Challenge
Rewrite the items starting at the line containing "The height and width of the screenshot is (670, 1360)." and ending at the line containing "Action: pyautogui.click(x=282, y=61)", changing "icon" to "symbol" and keeping everything else the same.

Excerpted records
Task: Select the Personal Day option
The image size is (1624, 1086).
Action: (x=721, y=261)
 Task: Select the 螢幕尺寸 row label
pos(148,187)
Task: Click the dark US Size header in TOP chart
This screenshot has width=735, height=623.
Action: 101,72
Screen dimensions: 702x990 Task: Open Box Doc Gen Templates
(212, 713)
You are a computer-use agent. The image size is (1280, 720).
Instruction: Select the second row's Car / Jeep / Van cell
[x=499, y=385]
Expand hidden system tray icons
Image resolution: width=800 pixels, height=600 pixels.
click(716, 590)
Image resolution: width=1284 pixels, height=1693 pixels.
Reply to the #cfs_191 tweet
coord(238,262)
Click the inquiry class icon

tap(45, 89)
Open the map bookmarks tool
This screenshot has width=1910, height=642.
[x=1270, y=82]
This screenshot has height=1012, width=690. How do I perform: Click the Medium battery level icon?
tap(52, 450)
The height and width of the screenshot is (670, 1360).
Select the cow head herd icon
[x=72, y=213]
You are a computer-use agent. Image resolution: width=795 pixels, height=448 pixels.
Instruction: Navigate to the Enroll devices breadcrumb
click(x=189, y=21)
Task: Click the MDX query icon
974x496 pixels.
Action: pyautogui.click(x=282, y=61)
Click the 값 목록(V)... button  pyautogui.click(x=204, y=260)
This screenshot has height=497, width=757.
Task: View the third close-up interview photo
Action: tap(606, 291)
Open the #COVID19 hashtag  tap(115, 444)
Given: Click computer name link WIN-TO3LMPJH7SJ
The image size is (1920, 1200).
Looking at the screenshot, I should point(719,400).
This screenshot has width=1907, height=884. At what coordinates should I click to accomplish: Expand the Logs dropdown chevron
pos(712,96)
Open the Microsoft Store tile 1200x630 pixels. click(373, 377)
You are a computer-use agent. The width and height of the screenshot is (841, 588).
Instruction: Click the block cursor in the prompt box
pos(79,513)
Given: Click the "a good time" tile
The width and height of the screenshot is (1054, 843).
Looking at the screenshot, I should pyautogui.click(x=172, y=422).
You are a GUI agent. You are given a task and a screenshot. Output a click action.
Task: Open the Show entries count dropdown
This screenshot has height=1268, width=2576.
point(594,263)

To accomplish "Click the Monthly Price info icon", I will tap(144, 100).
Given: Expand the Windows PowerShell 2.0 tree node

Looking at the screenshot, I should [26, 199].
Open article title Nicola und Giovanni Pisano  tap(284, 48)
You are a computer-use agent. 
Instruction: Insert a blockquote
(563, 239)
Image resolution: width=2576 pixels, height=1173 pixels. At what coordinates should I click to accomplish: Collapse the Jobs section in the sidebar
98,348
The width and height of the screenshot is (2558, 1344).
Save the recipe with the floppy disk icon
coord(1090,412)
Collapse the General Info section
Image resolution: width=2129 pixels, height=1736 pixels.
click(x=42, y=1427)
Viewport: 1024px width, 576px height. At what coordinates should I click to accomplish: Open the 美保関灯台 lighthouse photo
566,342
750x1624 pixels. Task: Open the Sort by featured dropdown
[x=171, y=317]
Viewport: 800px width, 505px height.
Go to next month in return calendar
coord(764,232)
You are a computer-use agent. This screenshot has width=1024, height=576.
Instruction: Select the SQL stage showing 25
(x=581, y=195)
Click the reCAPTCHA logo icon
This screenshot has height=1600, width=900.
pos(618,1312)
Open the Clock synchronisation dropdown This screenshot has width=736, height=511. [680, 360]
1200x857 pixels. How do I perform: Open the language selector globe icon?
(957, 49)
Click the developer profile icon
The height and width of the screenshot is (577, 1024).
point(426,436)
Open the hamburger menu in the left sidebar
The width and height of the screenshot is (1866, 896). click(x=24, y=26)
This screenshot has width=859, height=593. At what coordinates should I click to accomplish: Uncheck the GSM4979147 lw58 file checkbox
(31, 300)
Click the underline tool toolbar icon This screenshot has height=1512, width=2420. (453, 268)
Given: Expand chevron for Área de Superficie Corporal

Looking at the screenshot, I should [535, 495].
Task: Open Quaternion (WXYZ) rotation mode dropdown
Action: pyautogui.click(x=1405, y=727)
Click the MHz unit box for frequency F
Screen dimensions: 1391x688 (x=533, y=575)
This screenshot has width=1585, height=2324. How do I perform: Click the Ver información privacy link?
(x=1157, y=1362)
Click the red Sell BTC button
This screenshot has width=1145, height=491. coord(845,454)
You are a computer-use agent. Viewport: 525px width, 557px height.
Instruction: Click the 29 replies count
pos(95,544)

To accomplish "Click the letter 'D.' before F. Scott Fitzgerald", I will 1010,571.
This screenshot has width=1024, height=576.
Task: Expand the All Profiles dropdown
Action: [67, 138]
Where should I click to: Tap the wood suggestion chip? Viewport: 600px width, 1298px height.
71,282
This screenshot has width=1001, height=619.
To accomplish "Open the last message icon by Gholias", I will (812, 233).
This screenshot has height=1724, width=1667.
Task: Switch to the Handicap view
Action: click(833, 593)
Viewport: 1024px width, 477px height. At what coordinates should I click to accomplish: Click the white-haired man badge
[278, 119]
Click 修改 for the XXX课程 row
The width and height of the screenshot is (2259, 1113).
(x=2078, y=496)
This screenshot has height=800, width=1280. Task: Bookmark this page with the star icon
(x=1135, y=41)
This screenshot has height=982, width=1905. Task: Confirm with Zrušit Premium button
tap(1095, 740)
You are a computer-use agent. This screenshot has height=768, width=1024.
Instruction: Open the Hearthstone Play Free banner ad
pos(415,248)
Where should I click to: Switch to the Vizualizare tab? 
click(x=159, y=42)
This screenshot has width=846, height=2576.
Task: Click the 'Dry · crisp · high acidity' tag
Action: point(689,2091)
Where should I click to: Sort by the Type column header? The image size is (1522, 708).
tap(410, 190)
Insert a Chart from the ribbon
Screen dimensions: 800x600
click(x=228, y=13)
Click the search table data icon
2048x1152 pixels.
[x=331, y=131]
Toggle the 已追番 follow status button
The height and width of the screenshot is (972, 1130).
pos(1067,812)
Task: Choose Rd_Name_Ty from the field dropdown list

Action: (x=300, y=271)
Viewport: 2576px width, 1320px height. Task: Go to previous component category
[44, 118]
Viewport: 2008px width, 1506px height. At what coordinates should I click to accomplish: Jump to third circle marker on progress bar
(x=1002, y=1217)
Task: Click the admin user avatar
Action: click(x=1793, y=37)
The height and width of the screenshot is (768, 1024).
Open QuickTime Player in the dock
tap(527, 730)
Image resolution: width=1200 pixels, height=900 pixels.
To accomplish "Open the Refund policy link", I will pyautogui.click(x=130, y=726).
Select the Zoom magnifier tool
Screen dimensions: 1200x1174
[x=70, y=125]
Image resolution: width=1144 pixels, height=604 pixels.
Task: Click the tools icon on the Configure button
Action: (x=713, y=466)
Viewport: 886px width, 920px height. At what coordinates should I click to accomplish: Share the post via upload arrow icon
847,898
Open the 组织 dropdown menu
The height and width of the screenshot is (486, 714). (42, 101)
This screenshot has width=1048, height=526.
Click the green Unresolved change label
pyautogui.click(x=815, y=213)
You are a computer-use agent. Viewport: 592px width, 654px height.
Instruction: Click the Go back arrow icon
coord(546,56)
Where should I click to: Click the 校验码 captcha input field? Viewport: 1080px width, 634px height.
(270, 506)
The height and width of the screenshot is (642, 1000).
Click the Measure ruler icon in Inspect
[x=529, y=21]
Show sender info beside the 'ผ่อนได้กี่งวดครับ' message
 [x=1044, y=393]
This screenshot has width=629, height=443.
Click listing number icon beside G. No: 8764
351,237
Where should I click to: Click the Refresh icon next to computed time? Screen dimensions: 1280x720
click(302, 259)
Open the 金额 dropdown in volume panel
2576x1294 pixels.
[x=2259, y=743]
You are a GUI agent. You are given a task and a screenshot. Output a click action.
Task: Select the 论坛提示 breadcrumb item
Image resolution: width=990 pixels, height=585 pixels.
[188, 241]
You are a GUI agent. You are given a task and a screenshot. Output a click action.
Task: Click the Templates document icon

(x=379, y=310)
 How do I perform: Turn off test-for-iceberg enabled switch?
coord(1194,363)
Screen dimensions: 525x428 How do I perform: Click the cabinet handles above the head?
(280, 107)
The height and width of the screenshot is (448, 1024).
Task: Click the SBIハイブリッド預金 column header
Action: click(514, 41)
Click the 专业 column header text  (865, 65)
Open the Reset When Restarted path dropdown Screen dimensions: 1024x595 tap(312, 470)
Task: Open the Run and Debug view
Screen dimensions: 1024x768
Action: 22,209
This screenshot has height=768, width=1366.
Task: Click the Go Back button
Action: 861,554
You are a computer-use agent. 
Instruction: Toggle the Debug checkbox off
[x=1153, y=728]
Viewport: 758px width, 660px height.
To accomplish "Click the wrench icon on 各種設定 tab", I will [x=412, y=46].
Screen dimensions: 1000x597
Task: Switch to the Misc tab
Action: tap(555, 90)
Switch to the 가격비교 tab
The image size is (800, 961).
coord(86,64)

Solution to the problem
The height and width of the screenshot is (670, 1360).
Select the cow head herd symbol
[x=72, y=213]
You are a computer-use agent. Image resolution: width=795 pixels, height=448 pixels.
Instruction: Navigate to the Enroll devices breadcrumb
click(x=189, y=21)
Task: Click the MDX query symbol
974x496 pixels.
Action: pyautogui.click(x=282, y=61)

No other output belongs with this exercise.